Driving the news: The proposed legislation, called the Electoral Count Reform and Presidential Transition Improvement Act, is similar to the bipartisan effort in the Senate to reform and modernize the Electoral Count Act, per NBC News, which first reported on the legislation.
- Gottheimer and Upton's bill, like the Senate effort, seeks to clarify the role of the vice president in certifying election results and includes reforms to the process of selecting electors.
- The legislation also proposes changes to the Presidential Transition Improvement Act, which governs how the outgoing administration is required to cooperate with the incoming one.
- The bill was cosponsored in the Senate by Sen. Susan Collins (R-Maine) and Sen. Joe Manchin (D-W.Va.), among other senators.
The big picture: A bipartisan group of 16 senators in July introduced legislation to reform and modernize the Electoral Count Act.
- If passed, the bill would mark the first major legislative response to the Jan. 6 Capitol attack and the events that it preceded it, Axios' Sophia Cai and Andrew Solender report.

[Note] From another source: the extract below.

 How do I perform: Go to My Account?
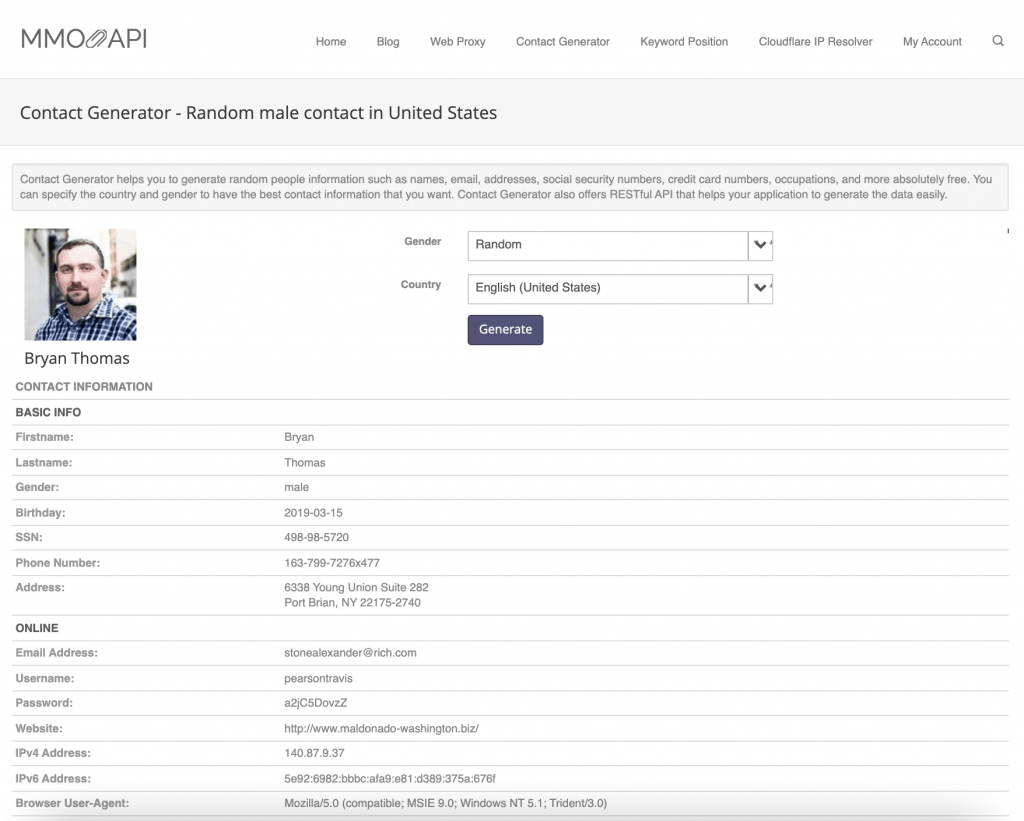click(932, 42)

What they're saying: "With this bipartisan, bicameral legislation, both sides of the aisle are coming together to protect our great democracy, preserve the integrity of our elections, and prevent any attempts to undermine them," Gottheimer said in a statement.
- "Americans want certainty in elections, not vested parties’ interpretations of laws from the 1800s," Upton said.
- "By clearly specifying the procedures for counting electoral votes, this bill provides the clarity voters need to know their vote for president matters."